QSA (3) Cape Colony, Orange Free State, South Africa 1901 (7306 Pte. A. Homer, Rl: Lanc: Regt.);
1914-15 Star (26457 Pte. S. Homer. L’pool R.) with flattened named card box of issue;
BWM and VM (26457 Pte. S. Homer. L’pool R.) with flattened named card box of issue;
Memorial Plaque (Samuel Homer) in card envelope, with Buckingham Palace enclosure and torn outer envelope addressed to ‘Mrs. L. G. Homer, 1065 Tenth St., Trafford Park, Manchester.’
Samuel Joseph Homer was born in 1882 in Cheetwood, Manchester, Lancashire and attested for the King’s Own (Royal Lancaster Regiment) in June 1900. He served with the 4th Battalion (Militia) in South Africa from September 1900 until July 1901 and was awarded the QSA with 3 clasps.
Following the outbreak of the Great War Homer re-enlisted in the King’s Own (Royal Lancaster Regiment) on 26 August 1914 (service number 3832).
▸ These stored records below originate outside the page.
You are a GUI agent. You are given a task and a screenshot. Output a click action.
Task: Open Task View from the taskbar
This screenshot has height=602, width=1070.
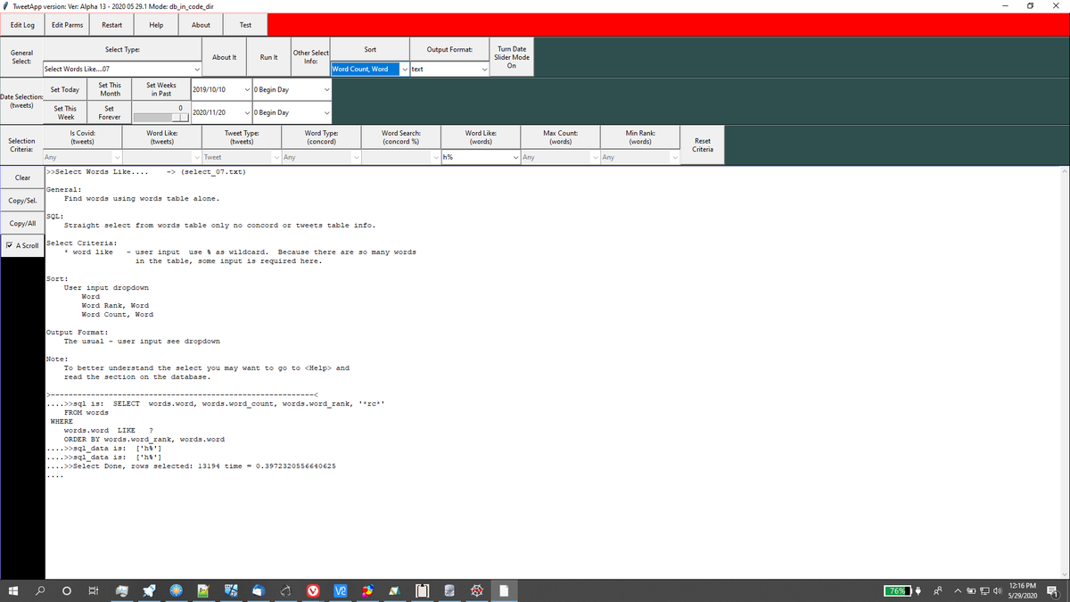tap(94, 590)

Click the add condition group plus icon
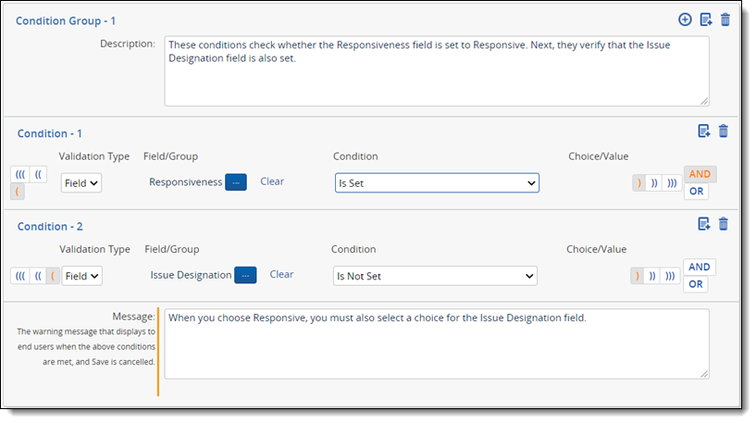[685, 19]
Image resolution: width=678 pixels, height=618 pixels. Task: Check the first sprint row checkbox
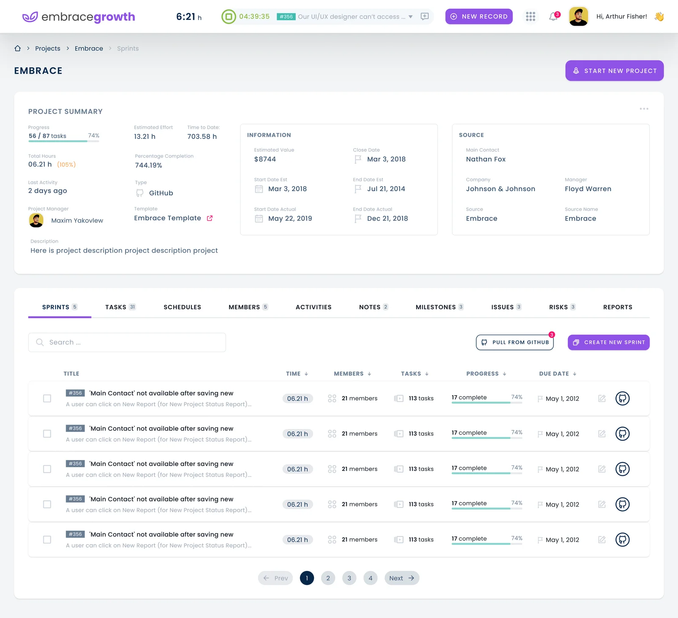47,398
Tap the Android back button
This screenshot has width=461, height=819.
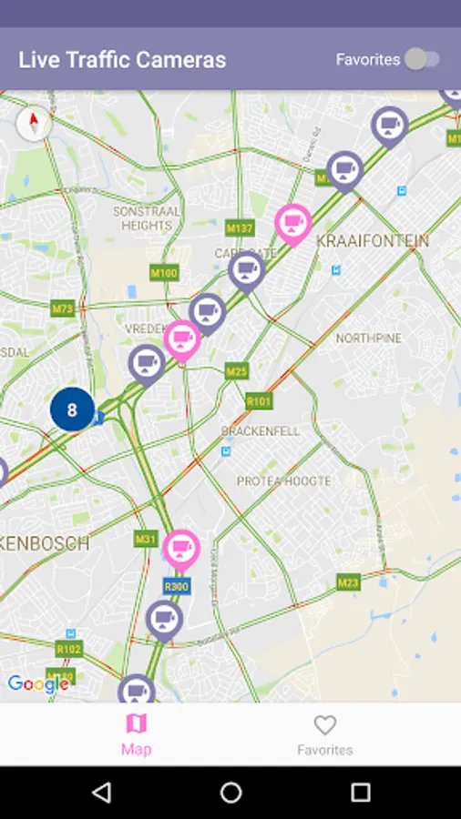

Posted to the 3rd Battalion, he was then discharged due to chronic pleurisy on 26 December 1914. Having subsequently successfully attested for the King’s (Liverpool Regiment), he disembarked for service on the Western Front with the 4th (Extra Reserve) Battalion on 7 April 1915. Less than 3 weeks later, on 27 April, he took part in an attack by his battalion from trenches north-east of St. Jean, outside Ypres. The War Diary records: ‘At 12 noon the Battalion formed up for the attack and assaulted the German positions, in support of 1/4th Gurkha Rifles.’ The History of the of the King’s Regiment by Everard Wyall states, ‘The King’s, splendidly led by their officers, advanced in short rushes, with the enemy pumping lead into them and men falling in heaps.’ In the fighting, the battalion lost 1 officer killed and 8 officers wounded whilst 375 other ranks were either killed, wounded or missing.
Following the action, Homer was among the missing. He was presumed to have been killed on or since 27 April 1915 and his date of death for official purposes is given as 27 April 1915. He was the husband of Lily Homer and, having no known grave, is commemorated on the Ypres (Menin Gate) Memorial, Belgium.
Sold together with a photograph of the recipient in uniform in a glazed metal frame (glass cracked) 107mm x 178mm, with the badge of the The King’s (Liverpool Regiment) affixed to the lower part of the frame; another copy of the same portrait photograph, cut down, 65mm x 102mm; 2 smaller versions of the same portrait photograph, 1 cut down and contained within a circular glazed metal pendant frame (glass cracked), 31mm diameter; the recipient’s Liverpool Regiment cap badge; transmittal letters for Great War medals; War Office Army Form W.5132, informing the recipient’s widow that her late husband’s medals are available for issue; Imperial Society of Teachers of Dancing Badges awarded to the recipient’s daughter, Mildred Homer, metal and enamel (2), the first inscribed to the reverse, ‘M. L. Homer, 21.2.54’ and the second inscribed to the reverse ‘M. Homer. 29-6-57’; and 4 certificates named to the recipients daughter, Mildred L. Homer, for accomplishments in shorthand typing, ballroom dancing, typewriting, German and Air Raid Precautions.